Monday 26 November 2012

Thoughts on Parenting by Adoption


Between our two work schedules life has hectic, but good. This weekend was a (now rare) 2 whole days free together. Quite often I (Pam) will be coming off a night shift Saturday morning or working a day shift on Sunday. It was a wonderful treat.

Sunday afternoon I was off to enjoy some time with a few girlfriends (again, very rare these days). There would be 3 other women and their 4 children. Of the children, 3 were in the 2 - 4 age range.

I couldn't help but think, on the drive there, about how wonderful it will be to have our own Little One to take and share in the fun with the group. Now, this isn't a new thought - this is a thought that has been on my mind since before we were ready to try for a family, but this time if was different. We may very well have a Little One to join in come this time next year.

What a wonderful thought! How miraculous and amazing - a dream that we can realize!

Then I began to picture it in my mind. Our wonderful child, in the car seat on the way over, looking out the windows at the ocean that stretches out forever. Our child, hopping out of the car and reaching his/her small and delicate hand to mine to guide them.

What would it be like? Would s/he run and play and race and squeal with delight with the other children?

No, I don't suppose they will. At least, not at first.

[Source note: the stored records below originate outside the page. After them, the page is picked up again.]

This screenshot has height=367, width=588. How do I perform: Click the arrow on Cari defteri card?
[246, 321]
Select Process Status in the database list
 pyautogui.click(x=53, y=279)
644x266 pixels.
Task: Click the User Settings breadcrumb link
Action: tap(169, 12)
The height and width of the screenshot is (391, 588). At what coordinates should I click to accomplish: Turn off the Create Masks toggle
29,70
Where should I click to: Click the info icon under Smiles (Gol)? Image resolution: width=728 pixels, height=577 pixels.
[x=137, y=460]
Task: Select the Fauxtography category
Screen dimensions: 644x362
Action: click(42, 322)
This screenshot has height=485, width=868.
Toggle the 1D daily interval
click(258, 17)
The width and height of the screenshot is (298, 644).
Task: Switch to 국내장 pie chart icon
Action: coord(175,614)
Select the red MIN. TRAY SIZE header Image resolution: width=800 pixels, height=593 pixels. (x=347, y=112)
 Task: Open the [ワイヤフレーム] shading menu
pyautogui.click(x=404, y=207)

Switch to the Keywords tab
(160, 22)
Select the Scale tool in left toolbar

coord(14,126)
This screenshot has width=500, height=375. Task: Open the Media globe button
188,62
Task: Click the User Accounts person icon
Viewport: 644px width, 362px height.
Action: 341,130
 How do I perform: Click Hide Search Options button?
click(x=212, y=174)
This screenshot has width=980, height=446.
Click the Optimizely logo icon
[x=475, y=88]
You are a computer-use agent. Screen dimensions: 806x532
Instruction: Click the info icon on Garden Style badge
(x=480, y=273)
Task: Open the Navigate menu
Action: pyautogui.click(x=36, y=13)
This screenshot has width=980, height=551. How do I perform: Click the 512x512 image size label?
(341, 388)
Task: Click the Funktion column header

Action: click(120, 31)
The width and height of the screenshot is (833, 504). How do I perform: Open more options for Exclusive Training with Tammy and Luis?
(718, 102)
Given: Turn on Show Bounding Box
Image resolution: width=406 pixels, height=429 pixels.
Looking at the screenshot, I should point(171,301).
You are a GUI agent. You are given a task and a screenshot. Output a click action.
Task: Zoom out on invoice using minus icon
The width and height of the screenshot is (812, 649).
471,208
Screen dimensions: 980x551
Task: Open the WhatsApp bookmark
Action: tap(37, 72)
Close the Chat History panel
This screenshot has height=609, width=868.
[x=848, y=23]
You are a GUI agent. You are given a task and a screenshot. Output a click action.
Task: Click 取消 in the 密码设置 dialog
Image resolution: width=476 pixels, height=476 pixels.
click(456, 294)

There are some defences that become learnt behaviours as a child grows up in orphanage conditions. There's no fault to be had; the defences are simply product of circumstance.

Children from orphanages often have few-to-no possessions of their own, particularly at a young age before they can protect, preserve and defend their own. But they try. They always try. Leave a snack, a toy or a teddy unguarded and it can be gone.

So they learn to do what they can to keep what they have. If you have a toy, put it behind your back to guard it. If you have a treat to eat, don't let anyone get close enough to take it away.

These are justified, normal and expected behaviours.

Taking turns and sharing is new. Giving something to someone else doesn't make sense. Then being able to have it back makes even less sense.

Our child will be new to our life, new to Canada and new to this world in so many ways. S/he will face many hurdles, which we will help them over. There will be many difficulties that other children simply won't have, but with work, patience and love we will all get through, and likely be much stronger for it.

Parenting by adoption is unique. But then so are we. So I think it suits.